The prospective randomized, controlled trial of endoscopic ultrasound-guided fine-needle aspiration using 22G and 19G aspiration needles for solid pancreatic or peripancreatic masses

Tae Jun Song, Ji Hoon Kim, Sang Soo Lee, Jun Bum Eum, Sung Hoon Moon, Do Hyun Park, Dong Wan Seo, Sung Koo Lee, Se Jin Jang, Sung Cheol Yun, Myung-Hwan Kim
American Journal of Gastroenterology 2010, 105 (8): 1739-45

OBJECTIVES: A large-caliber needle such as a 19-gauge needle may help overcome the limitations of a 22-gauge needle by acquiring a larger amount of tissue sample. However, there has been no well-designed comparative study for endoscopic ultrasound-guided fine-needle aspiration (EUS-FNA) with a 19-gauge aspiration needle. We conducted this study to compare the diagnostic accuracy of EUS-FNA using a 19-gauge aspiration needle with that using a 22-gauge aspiration needle in patients with solid pancreatic/peripancreatic mass.

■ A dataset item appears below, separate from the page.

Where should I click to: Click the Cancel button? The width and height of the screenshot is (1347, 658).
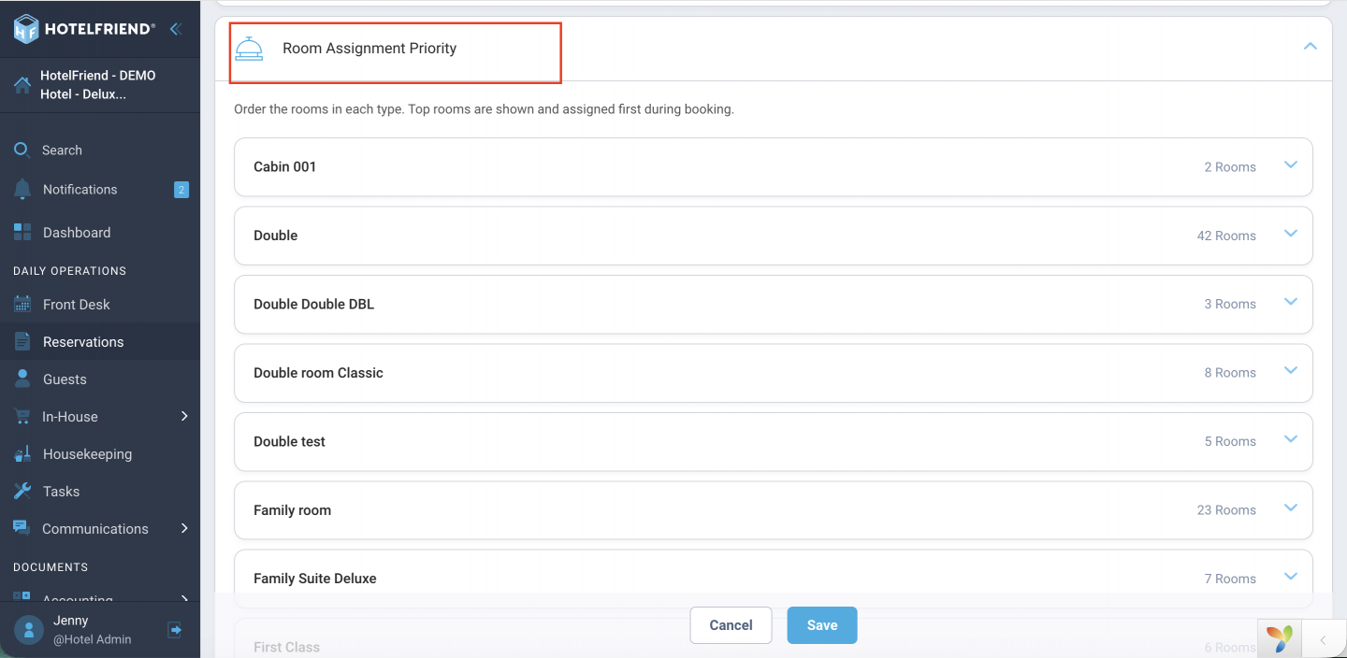[x=731, y=625]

METHODS: From March 2007 to April 2008, a total of 117 patients (60 in a 19-gauge needle group and 57 in a 22-gauge needle group) with solid pancreatic/peripancreatic mass were included. EUS-FNA was performed using the standard technique without an on-site cytopathologist. A single, blinded cytopathologist retrospectively evaluated each set of slides.

RESULTS: The diagnostic accuracy by intention-to-treat analysis was not significantly different (19G: 86.7% vs. 22G: 78.9%, P=0.268). However, the diagnostic accuracy by per-protocol analysis, excluding technical failures, was significantly higher in the 19-gauge needle group (94.5% vs. 78.9%, P=0.015). In the treatment-received group that included crossover cases, although the diagnostic accuracy in all cases was not significantly different (86.1% vs. 76.9%, P=0.164), that of body/tail lesion (95.0% vs. 76.7%, P=0.031) and technically successful cases (93.9% vs. 78.1%, P=0.006) were significantly higher in the 19-gauge needle group. On sample quality analysis, the amount of cellular material obtained was significantly higher in the 19-gauge needle group (P=0.033).

CONCLUSIONS: EUS-FNA with a 19-gauge aspiration needle may be a valuable method for the diagnosis of pancreatic/peripancreatic masses when an on-site cytopathologist is not available.